The Turing test in itself isn’t very easy. The only way to concretely verify language skills is through conversation and if a human fails to identify an algorithm, it is a good sign of language understanding skills. The only way to have such a conversation is when the algorithm/model has access to the knowledge of the world and the knowledge of what it has learned about the world till now. Such a knowledge component is critical to language understanding and its missing from current systems. It is not a precondition but a necessary prerequisite to a human-level language understanding and language use capability. This ‘knowledge component’ needs to have certain properties and it doesn’t matter whether it arose as an emergent phenomenon or was implemented as an external memory. Some properties are:
a) It is incremental: Problem with existing knowledge bases is that they are very rigid and very error-prone when a model tries to add more knowledge.
b) Reasonable forgetting and multitask usability: Catastrophic forgetting is a big problem for present deep learning models. However, we can’t remember everything about the input; if we did, we would be making a lookup table. To enable multitask learning, we need to partially decouple the learning and prediction components from the knowledge components.

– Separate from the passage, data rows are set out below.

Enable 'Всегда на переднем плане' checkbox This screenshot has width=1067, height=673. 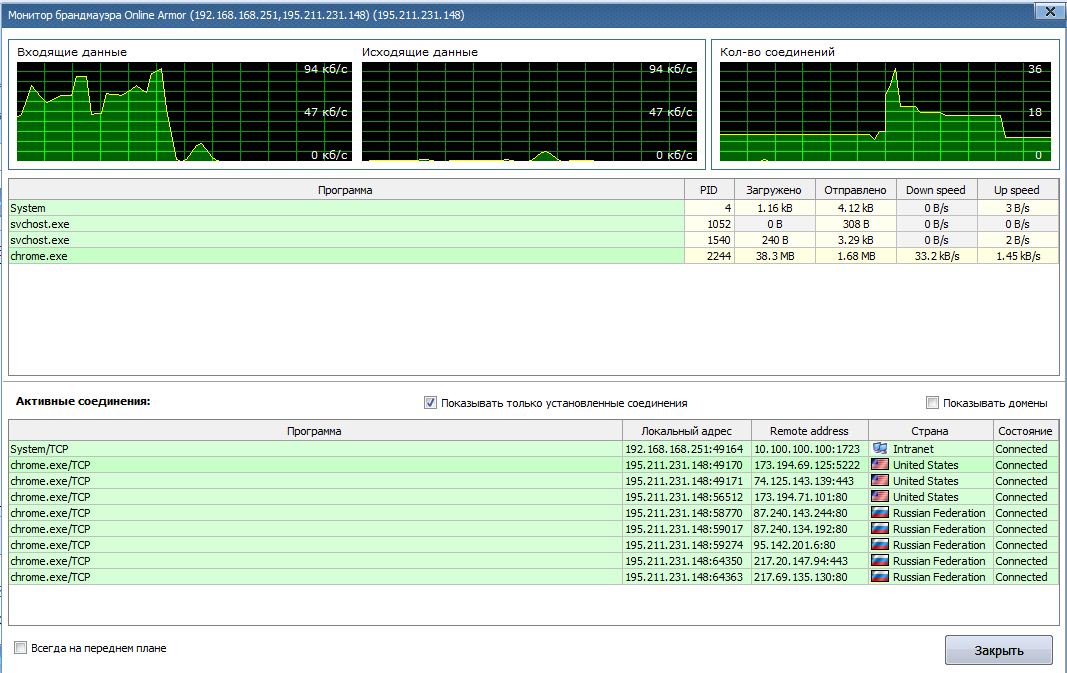[x=21, y=648]
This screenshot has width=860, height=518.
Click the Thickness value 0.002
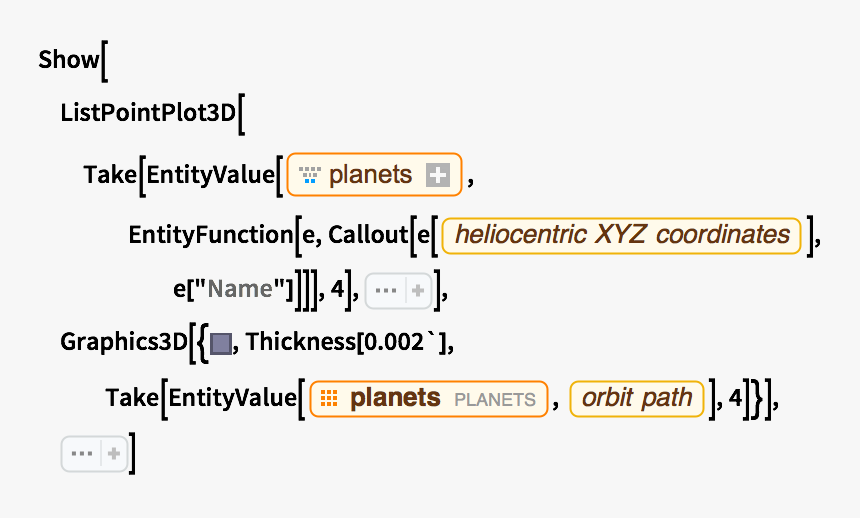[x=403, y=343]
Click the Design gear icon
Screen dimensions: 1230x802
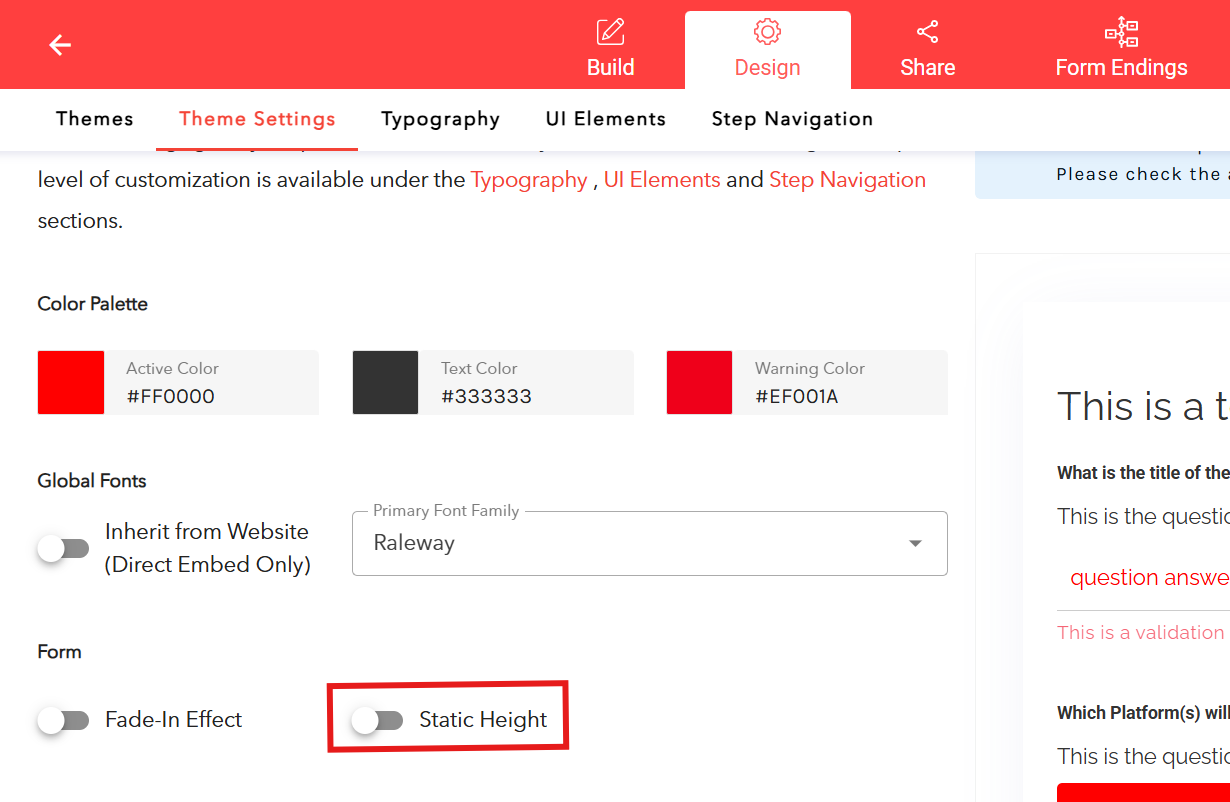[767, 32]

c) Reasoning enabled: I think that this a highly overlooked component. Reasoning enables explainability. It enables correct associations of different concepts within the ‘knowledge-component’, resulting in faster knowledge acquisition. For example, to understand the sentence, “The karate champion broke the wooden block.”, we don’t have to mention that the champion used his hands to break the blocks. We automatically use our reasoning and existing knowledge of ‘Karate champion’ to understand it. So, the knowledge component has to be built in a way that it easily facilitates reasoning.

How will we make it? I don’t know yet. LSTMs can’t store this kind of knowledge, they are limited by their capacity. We still have to see how well transformers are suited for the task. There have been many experiments to include external knowledge[1 ,2 ,3] but in most cases, models use external knowledge as a reference for better performance and don’t have the ability to change or append it. There have been attempts to append deep learning architectures with external memory[1, 2] but we are still far from building a knowledge component with the aforementioned properties.

Lastly, language is a medium with which communicate our ideas and also our problems. To have a positive impact on humanity, any intelligent system will have to learn and understand our languages. Building systems with ‘background knowledge component’ in them is an important step towards that goal.